As 2021 unfolds… I’d strongly encourage you to get back to things which we have always enjoyed as professionals…

Smiley 2. Cases of influenza and pneumonia have dropped by about 90% visà- vis last year. Not surprising really – we’re now all so clean that no self-respecting germ wants anything to do with us.

Smiley 3. Queen Elizabeth II has knighted Captain Tom Moore, recognising the 100-year-old for lifting Britain’s spirits during the gloom of the coronavirus pandemic by raising millions of pounds for health workers. The World War II veteran raised some 33 million pounds (AU$59.2 million) for the National Health Service (NHS) in April by walking 100 laps of his garden with the aid of a walking frame in the run-up to his birthday. An absolute star!

Smiley 4. Coronavirus lockdowns globally, have given parts of the natural world a rare opportunity to experience life with hardly any humans around. Animals in urban areas are exploring emptied streets and waterways, and delighting human inhabitants along the way. While many of these are not unique sightings, the human restrictions due to the coronavirus pandemic seem to have given animals the confidence to go deeper into our cities and stay for longer. Others are enjoying having nature reserves and parks all to themselves.

Smiley 5. According to CNN, locals in the Punjab region of India have been able to see the Himalayas for the first time in decades due to reduced levels of pollution since India’s COVID-19 lockdown.

To everyone who has been affected by COVID-19, and the political and social impacts that have come with it – normality (or at least a fair imitation of it) isn’t far away.

NEW ISSUES ON THE HORIZON

As we head towards 2021, it’s interesting to consider some of the issues for the profession.

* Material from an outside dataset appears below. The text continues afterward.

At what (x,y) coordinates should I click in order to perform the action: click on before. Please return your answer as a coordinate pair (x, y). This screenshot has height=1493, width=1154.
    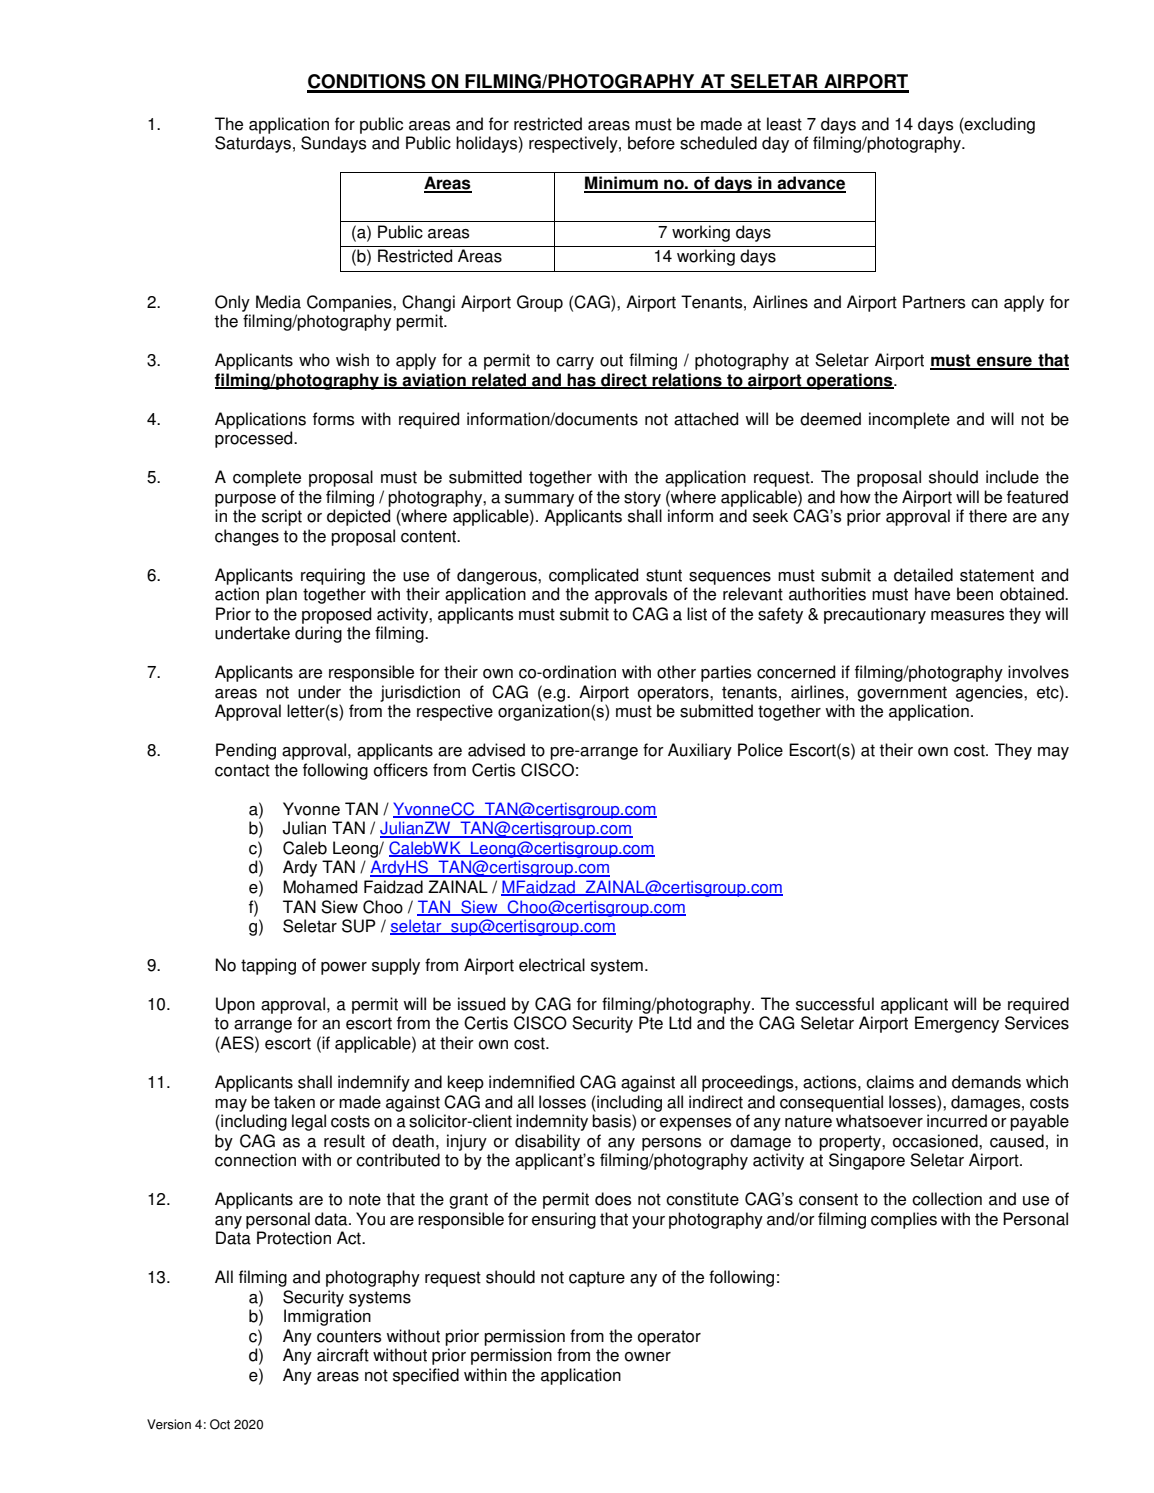
    Looking at the image, I should click on (651, 143).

Employment. This is top of the charts for our new graduates. Across the country, jobs will be tight, but not unobtainable. It’s safe to say that if your goal is to work within 10km of your home in suburban Sydney, you’ll be very, very lucky to realise that straight out of university. Flexibility will be the key – regional areas, interstate, even New Zealand – all of them offer opportunities well in excess of those you’re likely to find in the big cities. And they’re better paid too.

Locum work. Locums were the first to feel the pinch when the downturn started and they’re slow in coming back. But work is returning. Rates are down on pre- COVID-19 levels, but as patient numbers pick up, demand for locums is recovering. Again, locums will need to look further afield at least in the short term – we’re seeing opportunities in regional areas across the country, so if you can travel, there is work out there.

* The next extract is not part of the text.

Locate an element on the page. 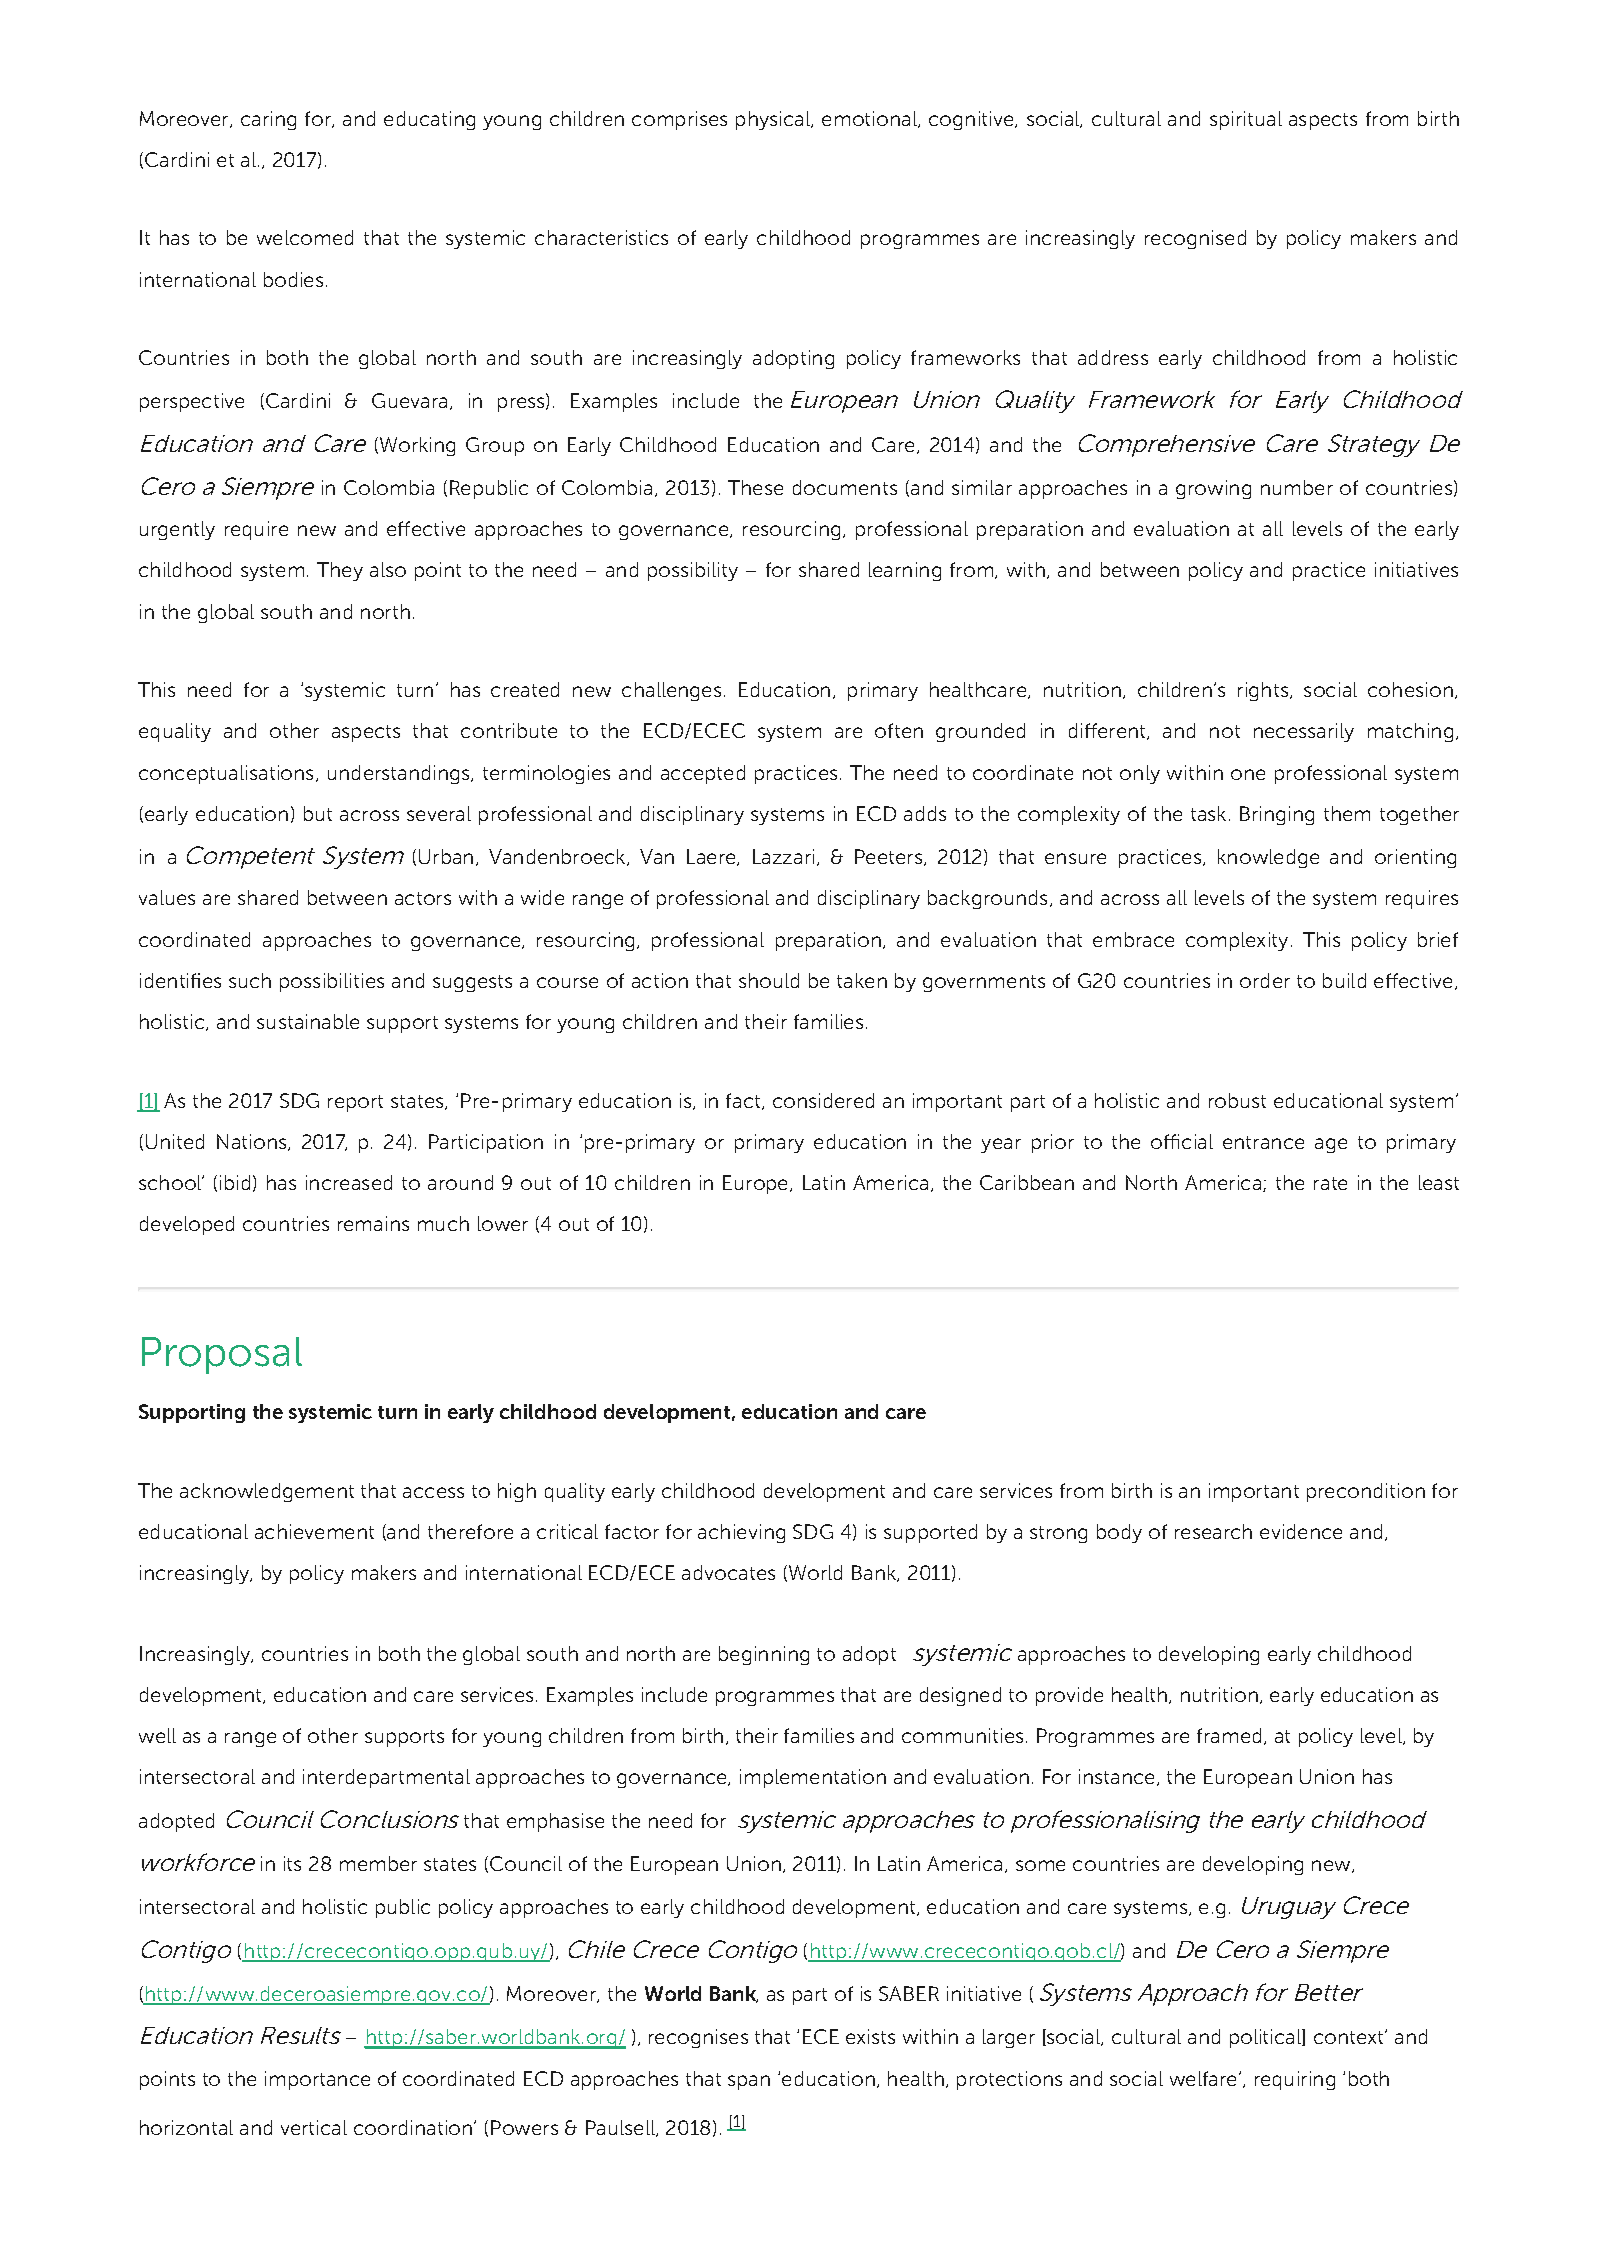 This document has width=1599, height=2262. rights is located at coordinates (1263, 691).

Mental health. Everyone is talking about it, but from where we sit, a lot of us are only paying lip service when it comes to our own mental health care. To assist Association members, Optometry NSW/ ACT has launched The Resilience Box, an outstanding online resource to help with a wide range of mental health and personal resilience topics. Our colleagues at Optometry Australia have also made the resource available across other states and territories, so members everywhere can access this outstanding service. If you didn’t get the email with your personal invitation link, call us on (AU) 02 9712 2199 or email nicole@oaansw.com.au

Getting back to normal. As 2021 unfolds, to varying degrees and with varying speed, our world will right itself. As it does, I’d strongly encourage you to get back to things which we have always enjoyed as professionals – especially the opportunity to meet and mix with colleagues.

For most of 2020, what is at the best of times a fairly solitary profession has been markedly more so. Yes, it will be a pain to get out to meetings, but I’d strongly encourage you to make the effort – both personally and professionally, we need to re-establish those connections.

By the time you read this, Christmas will be just around the corner – so to everyone, have a wonderful Christmas and, like me, give 2020 the Royal Order of the Boot come 31 December!

Andrew McKinnon is the Chief Executive Officer of Optometry New South Wales / Australian Capital Territory.